(Records from a collection)
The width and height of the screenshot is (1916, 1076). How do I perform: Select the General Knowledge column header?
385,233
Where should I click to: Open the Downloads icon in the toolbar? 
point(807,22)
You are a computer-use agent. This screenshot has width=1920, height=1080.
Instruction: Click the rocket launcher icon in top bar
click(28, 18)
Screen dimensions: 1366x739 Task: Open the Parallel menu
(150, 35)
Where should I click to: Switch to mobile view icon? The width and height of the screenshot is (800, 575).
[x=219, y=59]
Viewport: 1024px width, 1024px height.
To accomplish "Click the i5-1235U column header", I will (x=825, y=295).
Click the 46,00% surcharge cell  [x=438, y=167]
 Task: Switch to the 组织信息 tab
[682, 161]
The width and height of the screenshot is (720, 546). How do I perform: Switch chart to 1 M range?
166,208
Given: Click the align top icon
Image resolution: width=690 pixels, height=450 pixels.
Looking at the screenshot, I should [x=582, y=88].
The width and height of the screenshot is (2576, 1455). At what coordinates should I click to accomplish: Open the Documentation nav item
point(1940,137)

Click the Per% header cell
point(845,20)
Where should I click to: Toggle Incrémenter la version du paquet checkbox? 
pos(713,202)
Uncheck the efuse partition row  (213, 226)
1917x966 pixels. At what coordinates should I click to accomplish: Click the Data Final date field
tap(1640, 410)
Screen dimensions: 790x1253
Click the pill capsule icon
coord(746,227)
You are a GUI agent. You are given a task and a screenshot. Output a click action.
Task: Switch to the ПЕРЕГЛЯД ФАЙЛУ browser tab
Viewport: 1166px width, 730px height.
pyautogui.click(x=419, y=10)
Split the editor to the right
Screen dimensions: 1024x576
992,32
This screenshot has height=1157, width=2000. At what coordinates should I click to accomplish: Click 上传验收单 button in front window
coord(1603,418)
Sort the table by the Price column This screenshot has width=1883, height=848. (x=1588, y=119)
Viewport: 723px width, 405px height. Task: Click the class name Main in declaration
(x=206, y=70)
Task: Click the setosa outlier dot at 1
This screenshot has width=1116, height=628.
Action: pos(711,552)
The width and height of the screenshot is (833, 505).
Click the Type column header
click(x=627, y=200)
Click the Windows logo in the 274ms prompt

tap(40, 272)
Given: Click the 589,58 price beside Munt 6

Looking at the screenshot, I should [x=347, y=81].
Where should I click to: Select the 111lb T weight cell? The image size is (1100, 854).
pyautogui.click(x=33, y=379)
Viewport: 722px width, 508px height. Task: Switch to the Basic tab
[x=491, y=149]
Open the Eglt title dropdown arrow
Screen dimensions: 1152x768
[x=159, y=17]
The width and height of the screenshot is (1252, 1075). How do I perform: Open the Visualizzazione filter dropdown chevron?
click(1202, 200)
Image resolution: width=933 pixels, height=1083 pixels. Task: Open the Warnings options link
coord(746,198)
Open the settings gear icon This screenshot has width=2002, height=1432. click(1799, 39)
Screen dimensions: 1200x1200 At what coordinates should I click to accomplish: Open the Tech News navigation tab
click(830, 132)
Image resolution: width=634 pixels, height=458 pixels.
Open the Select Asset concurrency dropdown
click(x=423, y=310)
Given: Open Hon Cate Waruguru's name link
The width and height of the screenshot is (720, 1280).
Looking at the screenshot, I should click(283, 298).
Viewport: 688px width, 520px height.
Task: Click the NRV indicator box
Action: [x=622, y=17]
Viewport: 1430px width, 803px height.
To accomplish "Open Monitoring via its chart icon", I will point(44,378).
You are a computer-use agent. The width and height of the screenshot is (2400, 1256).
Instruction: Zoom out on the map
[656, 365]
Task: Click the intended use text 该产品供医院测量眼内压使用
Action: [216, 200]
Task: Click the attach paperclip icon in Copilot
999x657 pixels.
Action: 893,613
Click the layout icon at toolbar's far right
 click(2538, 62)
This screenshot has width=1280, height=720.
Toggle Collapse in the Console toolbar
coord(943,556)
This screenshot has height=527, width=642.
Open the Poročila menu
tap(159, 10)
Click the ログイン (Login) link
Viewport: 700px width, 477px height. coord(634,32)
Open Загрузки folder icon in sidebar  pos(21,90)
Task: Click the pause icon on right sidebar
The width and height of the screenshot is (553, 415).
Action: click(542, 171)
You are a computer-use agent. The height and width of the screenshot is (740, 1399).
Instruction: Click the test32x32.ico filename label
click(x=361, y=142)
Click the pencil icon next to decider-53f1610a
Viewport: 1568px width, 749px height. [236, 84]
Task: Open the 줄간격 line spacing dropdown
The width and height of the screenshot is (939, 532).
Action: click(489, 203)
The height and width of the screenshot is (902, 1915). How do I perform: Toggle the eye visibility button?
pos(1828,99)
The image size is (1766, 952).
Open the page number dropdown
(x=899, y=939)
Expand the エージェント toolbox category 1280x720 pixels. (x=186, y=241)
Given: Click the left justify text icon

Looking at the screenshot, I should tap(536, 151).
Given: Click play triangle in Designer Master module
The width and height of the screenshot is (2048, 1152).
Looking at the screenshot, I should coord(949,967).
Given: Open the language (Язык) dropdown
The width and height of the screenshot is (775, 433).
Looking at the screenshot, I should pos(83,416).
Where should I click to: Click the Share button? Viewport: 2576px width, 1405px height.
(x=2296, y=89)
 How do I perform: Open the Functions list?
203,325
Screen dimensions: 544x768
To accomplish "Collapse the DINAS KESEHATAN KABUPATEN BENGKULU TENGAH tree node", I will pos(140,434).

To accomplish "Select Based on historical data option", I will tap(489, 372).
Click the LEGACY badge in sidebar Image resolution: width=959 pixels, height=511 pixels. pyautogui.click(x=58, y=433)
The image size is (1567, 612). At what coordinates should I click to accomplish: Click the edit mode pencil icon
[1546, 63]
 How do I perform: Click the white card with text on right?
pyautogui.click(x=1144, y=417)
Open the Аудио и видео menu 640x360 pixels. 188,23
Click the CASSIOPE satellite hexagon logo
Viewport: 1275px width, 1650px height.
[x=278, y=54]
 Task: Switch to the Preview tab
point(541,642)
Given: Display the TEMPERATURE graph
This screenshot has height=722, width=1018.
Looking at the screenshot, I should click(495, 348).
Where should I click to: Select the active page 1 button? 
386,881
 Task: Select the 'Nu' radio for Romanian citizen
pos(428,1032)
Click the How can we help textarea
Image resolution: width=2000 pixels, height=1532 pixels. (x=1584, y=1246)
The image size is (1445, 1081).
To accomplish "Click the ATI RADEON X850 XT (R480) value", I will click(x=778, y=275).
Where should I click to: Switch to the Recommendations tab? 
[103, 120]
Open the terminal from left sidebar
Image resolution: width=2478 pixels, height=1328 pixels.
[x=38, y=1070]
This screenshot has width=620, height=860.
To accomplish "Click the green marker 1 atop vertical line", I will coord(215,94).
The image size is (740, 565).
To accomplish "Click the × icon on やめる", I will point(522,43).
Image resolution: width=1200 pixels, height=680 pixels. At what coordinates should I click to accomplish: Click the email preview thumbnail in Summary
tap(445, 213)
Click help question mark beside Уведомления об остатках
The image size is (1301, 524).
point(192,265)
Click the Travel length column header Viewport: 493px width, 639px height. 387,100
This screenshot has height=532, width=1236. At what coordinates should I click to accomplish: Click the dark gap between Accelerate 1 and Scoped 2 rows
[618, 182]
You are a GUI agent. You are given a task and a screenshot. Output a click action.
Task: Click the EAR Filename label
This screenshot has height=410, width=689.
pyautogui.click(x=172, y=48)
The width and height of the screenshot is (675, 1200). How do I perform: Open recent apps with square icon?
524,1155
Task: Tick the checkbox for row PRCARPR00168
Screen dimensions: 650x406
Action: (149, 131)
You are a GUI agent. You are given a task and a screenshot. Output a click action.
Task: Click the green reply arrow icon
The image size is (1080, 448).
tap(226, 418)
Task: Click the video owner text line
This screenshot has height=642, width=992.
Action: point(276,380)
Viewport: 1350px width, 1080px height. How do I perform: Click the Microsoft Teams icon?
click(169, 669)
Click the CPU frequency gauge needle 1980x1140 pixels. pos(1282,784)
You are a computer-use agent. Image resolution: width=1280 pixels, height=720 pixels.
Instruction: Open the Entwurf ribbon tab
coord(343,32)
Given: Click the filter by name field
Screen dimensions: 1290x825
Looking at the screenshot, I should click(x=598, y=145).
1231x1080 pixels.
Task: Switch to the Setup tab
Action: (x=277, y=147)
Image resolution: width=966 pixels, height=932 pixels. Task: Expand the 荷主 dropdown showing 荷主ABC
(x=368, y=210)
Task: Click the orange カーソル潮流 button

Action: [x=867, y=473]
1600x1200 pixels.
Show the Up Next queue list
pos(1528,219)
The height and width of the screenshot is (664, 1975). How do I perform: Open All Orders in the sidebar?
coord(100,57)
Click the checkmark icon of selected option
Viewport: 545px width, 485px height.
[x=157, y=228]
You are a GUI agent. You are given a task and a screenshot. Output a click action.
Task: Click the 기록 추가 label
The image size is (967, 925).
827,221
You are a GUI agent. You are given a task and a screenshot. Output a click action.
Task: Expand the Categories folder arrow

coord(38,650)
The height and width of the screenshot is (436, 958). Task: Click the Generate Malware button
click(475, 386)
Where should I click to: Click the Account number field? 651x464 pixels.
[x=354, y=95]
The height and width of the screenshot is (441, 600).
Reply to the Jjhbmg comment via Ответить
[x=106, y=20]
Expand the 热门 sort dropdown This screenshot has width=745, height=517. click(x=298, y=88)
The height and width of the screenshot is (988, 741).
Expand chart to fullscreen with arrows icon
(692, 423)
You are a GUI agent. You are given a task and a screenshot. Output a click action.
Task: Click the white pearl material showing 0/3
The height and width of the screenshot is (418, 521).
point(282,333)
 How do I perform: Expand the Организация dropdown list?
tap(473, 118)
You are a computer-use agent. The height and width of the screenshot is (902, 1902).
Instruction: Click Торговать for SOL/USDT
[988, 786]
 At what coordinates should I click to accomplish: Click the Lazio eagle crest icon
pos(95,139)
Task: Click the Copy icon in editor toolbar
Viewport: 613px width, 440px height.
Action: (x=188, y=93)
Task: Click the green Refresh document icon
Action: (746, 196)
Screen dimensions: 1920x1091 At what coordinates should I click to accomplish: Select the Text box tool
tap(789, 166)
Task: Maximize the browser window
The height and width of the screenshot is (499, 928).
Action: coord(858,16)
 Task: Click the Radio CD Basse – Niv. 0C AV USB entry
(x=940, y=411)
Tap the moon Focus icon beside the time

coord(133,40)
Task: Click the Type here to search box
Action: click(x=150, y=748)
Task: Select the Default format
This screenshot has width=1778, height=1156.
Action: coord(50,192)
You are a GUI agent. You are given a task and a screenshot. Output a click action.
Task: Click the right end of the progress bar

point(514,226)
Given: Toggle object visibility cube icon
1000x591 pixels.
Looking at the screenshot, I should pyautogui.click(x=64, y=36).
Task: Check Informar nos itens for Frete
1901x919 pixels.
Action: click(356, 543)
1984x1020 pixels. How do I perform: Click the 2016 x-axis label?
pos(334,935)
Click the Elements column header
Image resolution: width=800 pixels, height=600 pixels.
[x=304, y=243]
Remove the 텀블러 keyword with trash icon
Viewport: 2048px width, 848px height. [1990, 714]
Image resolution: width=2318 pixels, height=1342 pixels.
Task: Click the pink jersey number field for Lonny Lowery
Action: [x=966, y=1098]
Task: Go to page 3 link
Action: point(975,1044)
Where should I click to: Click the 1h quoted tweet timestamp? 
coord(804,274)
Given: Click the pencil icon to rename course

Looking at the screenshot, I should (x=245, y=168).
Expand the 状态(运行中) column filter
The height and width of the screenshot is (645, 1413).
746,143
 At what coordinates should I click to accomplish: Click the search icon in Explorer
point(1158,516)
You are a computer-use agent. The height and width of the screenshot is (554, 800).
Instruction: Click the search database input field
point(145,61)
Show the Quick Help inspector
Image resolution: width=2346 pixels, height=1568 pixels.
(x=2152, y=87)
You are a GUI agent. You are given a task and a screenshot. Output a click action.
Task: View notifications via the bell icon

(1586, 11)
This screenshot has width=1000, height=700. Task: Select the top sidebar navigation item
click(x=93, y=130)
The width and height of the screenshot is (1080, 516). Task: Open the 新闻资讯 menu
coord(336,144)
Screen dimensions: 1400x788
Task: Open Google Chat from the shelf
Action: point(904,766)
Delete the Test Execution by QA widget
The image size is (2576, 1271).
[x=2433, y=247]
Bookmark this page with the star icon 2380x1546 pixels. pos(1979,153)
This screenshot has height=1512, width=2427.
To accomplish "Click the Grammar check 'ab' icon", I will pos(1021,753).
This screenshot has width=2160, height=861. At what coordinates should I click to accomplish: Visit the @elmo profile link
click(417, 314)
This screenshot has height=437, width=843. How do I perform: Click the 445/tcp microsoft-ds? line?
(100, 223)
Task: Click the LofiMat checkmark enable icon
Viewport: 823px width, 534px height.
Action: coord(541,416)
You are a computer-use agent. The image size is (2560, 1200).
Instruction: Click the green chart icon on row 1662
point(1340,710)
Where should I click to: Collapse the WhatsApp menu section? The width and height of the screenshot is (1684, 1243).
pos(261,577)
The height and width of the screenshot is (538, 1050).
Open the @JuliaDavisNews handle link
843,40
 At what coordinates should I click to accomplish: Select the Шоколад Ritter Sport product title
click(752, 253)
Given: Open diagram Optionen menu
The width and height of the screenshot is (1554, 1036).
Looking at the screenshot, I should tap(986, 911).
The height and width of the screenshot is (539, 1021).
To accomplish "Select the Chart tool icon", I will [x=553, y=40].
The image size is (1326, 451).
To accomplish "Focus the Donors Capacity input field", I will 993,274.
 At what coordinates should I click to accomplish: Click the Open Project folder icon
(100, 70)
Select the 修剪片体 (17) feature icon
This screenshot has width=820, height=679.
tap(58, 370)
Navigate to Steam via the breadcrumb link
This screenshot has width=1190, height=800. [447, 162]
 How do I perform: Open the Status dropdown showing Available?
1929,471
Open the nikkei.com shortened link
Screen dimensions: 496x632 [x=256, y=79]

#### Problem to solve:
Copy the lines from the material above verbatim, starting at the line containing "Where should I click to: Switch to the" and ending after the line containing "tap(445, 213)".

#### Result:
Where should I click to: Switch to the Recommendations tab? 
[103, 120]
Open the terminal from left sidebar
Image resolution: width=2478 pixels, height=1328 pixels.
[x=38, y=1070]
This screenshot has width=620, height=860.
To accomplish "Click the green marker 1 atop vertical line", I will coord(215,94).
The image size is (740, 565).
To accomplish "Click the × icon on やめる", I will point(522,43).
Image resolution: width=1200 pixels, height=680 pixels. At what coordinates should I click to accomplish: Click the email preview thumbnail in Summary
tap(445, 213)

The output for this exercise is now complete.